Sinn Fein president Gerry Adams was among the first to react.
The Louth TD said: "There can be no excuse or justification for the continued existence and operation of armed groups, either unionist or republican.
"Their continued existence leads only to hardship, loss, bereavement and imprisonment.
"There is a peaceful and democratic way forward to resolve political differences and to work towards an agreed and united Ireland."
Although the announcement means one of the deadliest dissident groups is moving away from violence, a number of other factions, including the New IRA and Continuity IRA, still continue to pose a threat.
PSNI Deputy Chief Constable Stephen Martin said: "The group has announced it is to suspend all actions against the 'British State', however, for years now, members have been heavily involved in extreme violence against people living in their own communities, including carrying out brutal beatings and shootings, as well as menacing acts of intimidation to create fear and control.
"These vicious attacks must also be consigned to the past.
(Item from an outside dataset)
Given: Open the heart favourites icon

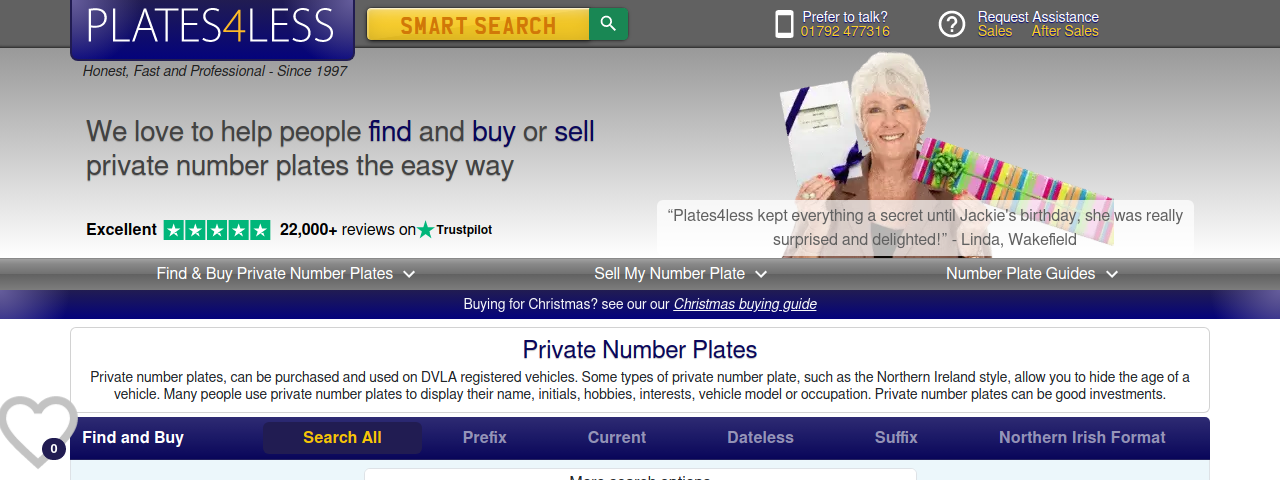Looking at the screenshot, I should [37, 431].
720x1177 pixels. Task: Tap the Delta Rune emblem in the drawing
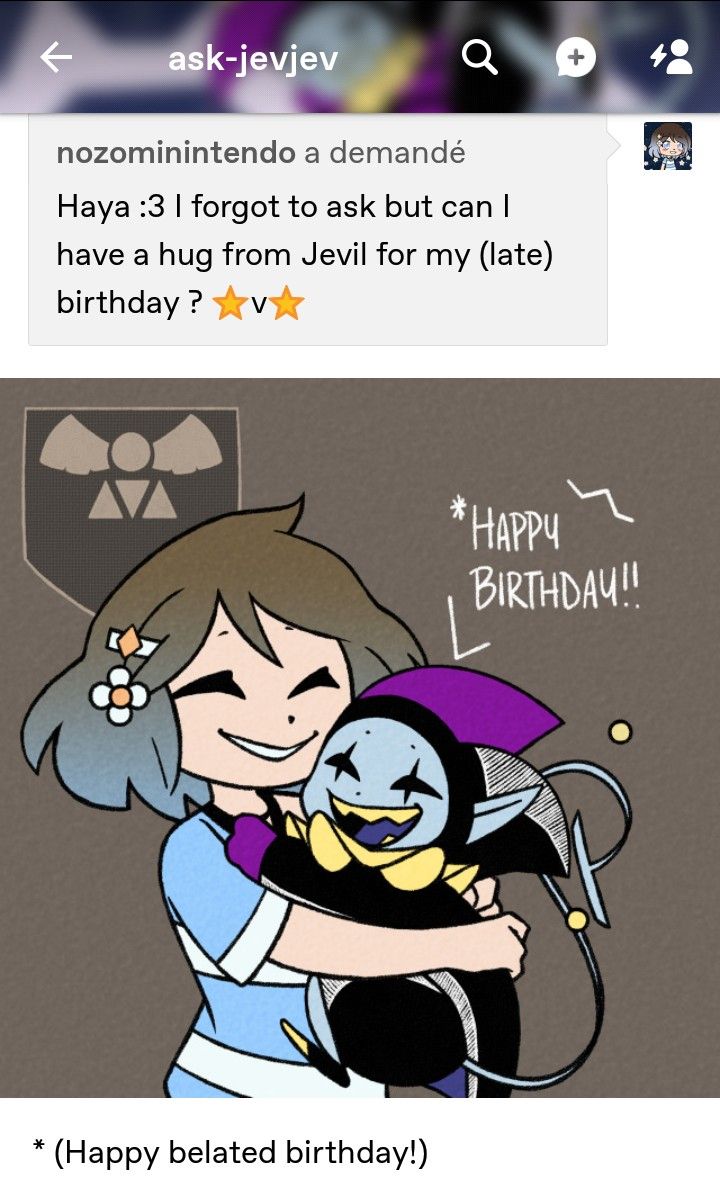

It will be deeds that count ultimately, not words.
"Uppermost in my mind today are those who suffered, often most grievously, at the hands of ONH over the last decade.
"I urge ONH to live up to its commitment and also to take the further steps I've outlined.
"I would say to other groups involved in violence and criminality to follow suit and also stop immediately.
Colum Eastwood, leader of the SDLP, said the move was "long overdue".
"While we can welcome the move to cease using violence, we cannot allow for the past to be glossed over," he said.
"Let the failure of the violent campaigns of ONH and other violent actors instead serve as a hard won lesson on this island - bombs and bullets have never achieved progress.
"Again and again this island has known violence and again and again we have known its futility.
"Violence has only ever led to the hardening of hearts and the filling of graveyards.
"Today's announcement is also an opportunity for all the other fractures of dissident republican organisations to end their so-called 'campaigns'."
Meanwhile, Taoiseach Leo Varadkar has welcomed the ONH decision to end violence. In response to a question from Gerry Adams in the Dail, he also paid tribute to the "trade unionists, politicians and others" who had engaged with the terror group during two years of protracted negotiations which led up to the ceasefire announcement.
Tánaiste Simon Coveney also welcomed the new ONH commitment.
He said: "There is no place and no justification for violence and I call on all other dissident groups to follow suit.
"We hope and anticipate that this ceasefire will be proven to be definitive and comprehensive in word and in deed."